猪作为主要家畜之一，由于存在肉类市场方面的需求，需要制备高肌肉量克隆猪。而猪的心脏结构与人类几乎一模一样，是人类心血管研究中最重要的一种模式生物，构建肥厚型心肌病疾病模型有助于人类加深对该类疾病的认识，从而提供更多更好的治疗方案。因此，亟需一种能够获得该模型克隆猪的方法。

发明内容

为了解决现有技术中存在的问题，本发明的目的是提供Trim63基因在制备高肌肉量及肥厚型心肌病模型克隆猪中的应用以及一种高肌肉量及肥厚型心肌病表型的克隆猪的制备方法。

为了实现本发明目的，本发明的技术方案如下：

第一方面，本发明提供Trim63基因在制备高肌肉量及肥厚型心肌病模型克隆猪中的应用。

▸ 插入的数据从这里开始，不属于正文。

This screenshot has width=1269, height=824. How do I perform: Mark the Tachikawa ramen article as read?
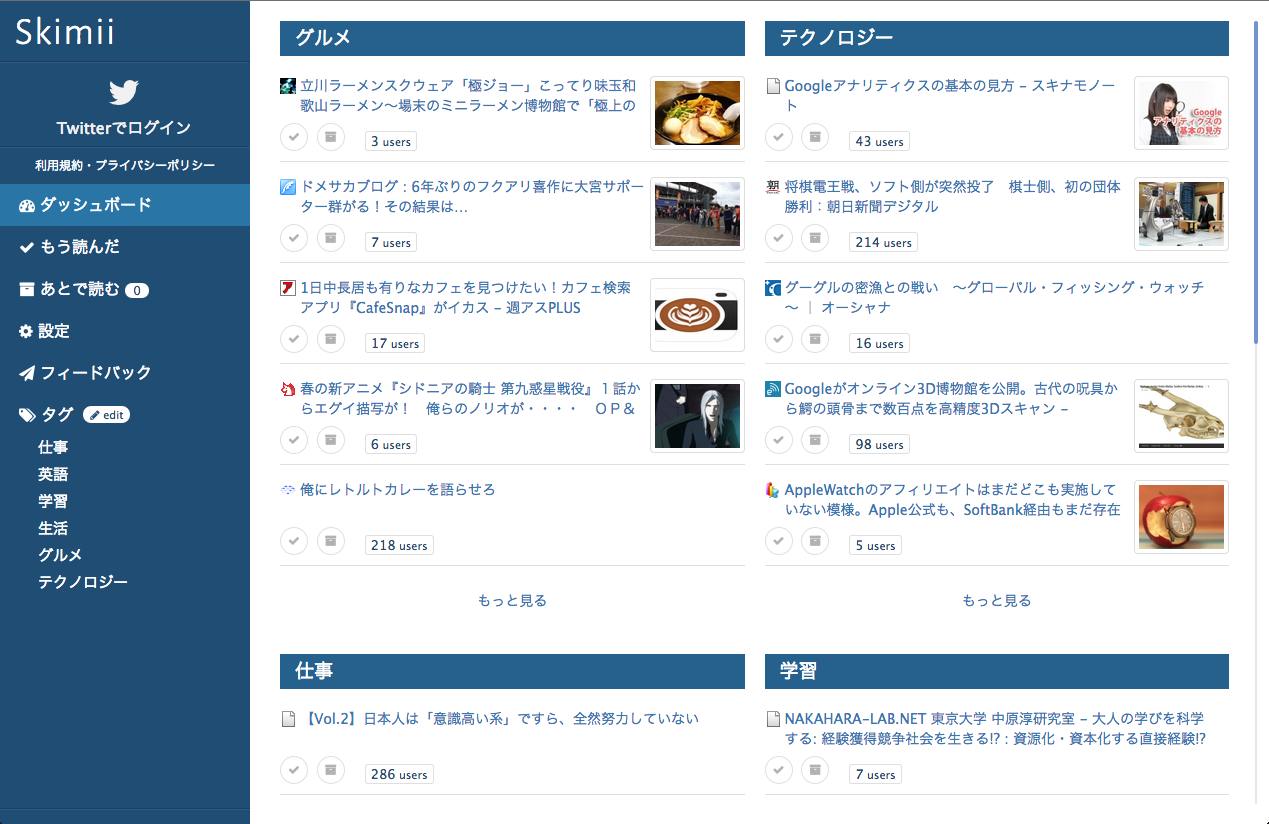click(x=293, y=137)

所述应用为将修饰猪Trim63基因的体细胞作为核移植供体细胞，卵母细胞为核移植受体细胞，通过体细胞核移植技术获得克隆胚胎；将克隆胚胎移入猪子宫内妊娠即可获得Trim63基因修饰后的高肌肉量及肥厚型心肌病模型克隆猪，无需再对克隆猪进行主动脉缩窄术等人工干预手段。

第二方面，本发明提供一种高肌肉量及肥厚型心肌病表型的克隆猪的制备方法，所述方法包括如下步骤：

1)根据特异性靶向Trim63基因第一外显子的sgRNA，构建针对Trim63基因第一外显子靶点的打靶载体；所述猪Trim63基因第1外显子的核苷酸序列如SEQIDNO.1所示，所述sgRNA的DNA序列如SEQIDNO.2和/或SEQIDNO.3所示；

2)将所述打靶载体转入猪成纤维细胞，获得阳性细胞克隆；以阳性细胞为核移植供体细胞，卵母细胞为核移植受体细胞，通过体细胞核移植技术获得克隆胚胎；将克隆胚胎移入猪子宫内妊娠获得Trim63基因修饰后的高肌肉量及肥厚型心肌病模型克隆猪。